AUFGABEN:
1) Welche Kodierung nennt der Forumsbeitrag zu Eclipse-Workspaces als Windows-Standard?
2) Zähle alle Projektarten auf, die der Forumsbeitrag zu Eclipse-Workspaces ausdrücklich nennt.
┌─ LESETEXT
# Eclipse: Workspace komfortabel konfigurieren



## Q-Base (7. Mrz 2008)

Hallo, 

ich arbeite mit verschiedenen Workspaces. Das habe ich gemacht, um verschiedene Projekt von einander zu trennen und damit nicht alle Java-/PHP-/EMF-/...-Projekte aller Projekte in einem Workspace sind. Nun habe ich aber das Problem, dass ich immer wieder dieselben Einstellungen mache. 

Zum Beispiel muss ich jedes Mal einstellen, dass die Dateien mit UFT-8 codiert werden und nicht mit Windows Standard cp1252. Kann ich das nicht ein Mal in Eclipse die Standardeinstellungen so verändern, wie ich das sowieso bei jedem Workspace tun würde? 

Mittlerweile nimmt das doch recht viel Zeit, da man immer wieder etwas vergisst und sich dann wieder mit der Fehlerbereinigung befassen muss.
└─
┌─ EXTRAHIERTE INFORMATIONEN
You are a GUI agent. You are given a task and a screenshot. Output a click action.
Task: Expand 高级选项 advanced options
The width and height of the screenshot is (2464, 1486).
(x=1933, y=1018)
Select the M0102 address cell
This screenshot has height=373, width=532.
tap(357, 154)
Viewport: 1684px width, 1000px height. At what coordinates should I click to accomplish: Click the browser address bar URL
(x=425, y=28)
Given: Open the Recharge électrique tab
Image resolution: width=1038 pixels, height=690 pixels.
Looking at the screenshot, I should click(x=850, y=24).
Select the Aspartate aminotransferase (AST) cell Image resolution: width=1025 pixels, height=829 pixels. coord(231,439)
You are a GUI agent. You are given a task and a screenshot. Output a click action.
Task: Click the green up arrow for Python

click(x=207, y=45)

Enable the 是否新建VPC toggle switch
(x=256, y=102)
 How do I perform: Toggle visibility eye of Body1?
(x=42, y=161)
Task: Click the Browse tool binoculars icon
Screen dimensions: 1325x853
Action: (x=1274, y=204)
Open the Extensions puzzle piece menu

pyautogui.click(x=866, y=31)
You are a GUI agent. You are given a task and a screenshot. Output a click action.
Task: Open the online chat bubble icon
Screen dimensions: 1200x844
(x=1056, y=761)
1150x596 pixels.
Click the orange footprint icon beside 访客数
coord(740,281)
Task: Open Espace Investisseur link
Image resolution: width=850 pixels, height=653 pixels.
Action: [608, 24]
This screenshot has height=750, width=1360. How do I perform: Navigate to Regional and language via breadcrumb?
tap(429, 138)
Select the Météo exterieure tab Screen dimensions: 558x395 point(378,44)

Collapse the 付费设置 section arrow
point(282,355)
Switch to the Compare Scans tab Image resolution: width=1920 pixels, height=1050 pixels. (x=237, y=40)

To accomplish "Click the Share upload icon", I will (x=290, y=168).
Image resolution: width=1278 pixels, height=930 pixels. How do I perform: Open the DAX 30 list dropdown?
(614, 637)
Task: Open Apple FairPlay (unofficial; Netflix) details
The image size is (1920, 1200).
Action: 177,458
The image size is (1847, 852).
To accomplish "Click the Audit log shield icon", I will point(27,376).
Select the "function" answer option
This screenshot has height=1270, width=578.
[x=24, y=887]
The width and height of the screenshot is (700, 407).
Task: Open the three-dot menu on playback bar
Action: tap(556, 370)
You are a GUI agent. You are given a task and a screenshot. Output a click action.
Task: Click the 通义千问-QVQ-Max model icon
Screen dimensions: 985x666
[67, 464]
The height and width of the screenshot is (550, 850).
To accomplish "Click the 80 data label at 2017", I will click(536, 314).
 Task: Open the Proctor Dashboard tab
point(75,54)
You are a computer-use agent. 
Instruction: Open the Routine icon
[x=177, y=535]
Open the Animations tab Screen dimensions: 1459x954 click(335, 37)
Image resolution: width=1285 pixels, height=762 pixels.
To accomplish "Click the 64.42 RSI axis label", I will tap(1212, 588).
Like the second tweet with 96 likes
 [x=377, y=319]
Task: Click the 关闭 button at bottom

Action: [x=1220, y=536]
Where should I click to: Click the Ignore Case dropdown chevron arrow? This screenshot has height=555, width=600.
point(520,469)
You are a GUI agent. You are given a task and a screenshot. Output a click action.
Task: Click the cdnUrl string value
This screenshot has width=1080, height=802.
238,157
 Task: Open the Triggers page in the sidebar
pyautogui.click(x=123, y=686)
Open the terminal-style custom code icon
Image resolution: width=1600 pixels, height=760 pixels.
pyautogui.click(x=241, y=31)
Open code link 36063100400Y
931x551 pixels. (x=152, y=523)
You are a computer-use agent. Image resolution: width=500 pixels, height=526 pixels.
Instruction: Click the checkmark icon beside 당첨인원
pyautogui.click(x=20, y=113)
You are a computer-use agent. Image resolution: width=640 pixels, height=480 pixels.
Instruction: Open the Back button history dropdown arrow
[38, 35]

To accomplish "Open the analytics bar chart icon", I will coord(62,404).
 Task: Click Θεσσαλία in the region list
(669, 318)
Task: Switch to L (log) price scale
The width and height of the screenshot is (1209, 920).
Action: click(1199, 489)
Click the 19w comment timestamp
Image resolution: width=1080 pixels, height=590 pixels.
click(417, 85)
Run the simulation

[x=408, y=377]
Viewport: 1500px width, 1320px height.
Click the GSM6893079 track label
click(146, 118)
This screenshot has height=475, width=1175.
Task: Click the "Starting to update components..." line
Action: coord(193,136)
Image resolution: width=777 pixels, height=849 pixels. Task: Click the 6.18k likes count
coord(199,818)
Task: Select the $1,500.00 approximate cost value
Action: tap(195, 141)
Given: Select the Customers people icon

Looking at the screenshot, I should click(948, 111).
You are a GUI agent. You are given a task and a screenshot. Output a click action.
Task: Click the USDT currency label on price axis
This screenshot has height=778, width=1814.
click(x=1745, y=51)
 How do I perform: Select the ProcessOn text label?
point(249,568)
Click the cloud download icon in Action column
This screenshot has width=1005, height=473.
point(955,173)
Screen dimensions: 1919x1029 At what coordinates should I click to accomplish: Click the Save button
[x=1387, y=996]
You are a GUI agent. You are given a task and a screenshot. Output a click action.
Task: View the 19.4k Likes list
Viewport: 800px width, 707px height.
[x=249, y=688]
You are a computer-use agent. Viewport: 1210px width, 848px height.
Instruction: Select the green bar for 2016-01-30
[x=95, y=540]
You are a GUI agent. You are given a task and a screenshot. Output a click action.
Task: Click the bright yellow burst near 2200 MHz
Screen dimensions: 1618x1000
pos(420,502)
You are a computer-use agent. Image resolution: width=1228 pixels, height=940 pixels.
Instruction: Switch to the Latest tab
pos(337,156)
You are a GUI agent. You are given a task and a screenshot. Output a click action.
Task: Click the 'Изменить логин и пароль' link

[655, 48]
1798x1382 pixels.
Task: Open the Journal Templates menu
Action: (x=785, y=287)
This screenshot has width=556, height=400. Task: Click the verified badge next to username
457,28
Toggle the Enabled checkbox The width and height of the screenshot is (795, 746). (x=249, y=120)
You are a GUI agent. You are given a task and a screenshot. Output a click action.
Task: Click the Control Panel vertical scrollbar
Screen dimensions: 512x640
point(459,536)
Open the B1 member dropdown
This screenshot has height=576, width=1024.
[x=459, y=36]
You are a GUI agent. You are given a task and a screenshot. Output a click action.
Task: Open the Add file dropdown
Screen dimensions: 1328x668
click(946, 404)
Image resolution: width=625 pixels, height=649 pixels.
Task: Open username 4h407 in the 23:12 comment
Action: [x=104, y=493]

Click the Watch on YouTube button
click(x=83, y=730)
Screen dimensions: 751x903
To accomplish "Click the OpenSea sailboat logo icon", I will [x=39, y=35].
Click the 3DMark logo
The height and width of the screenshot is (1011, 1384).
└─
LÖSUNGEN:
1) cp1252

2) Java, PHP, EMF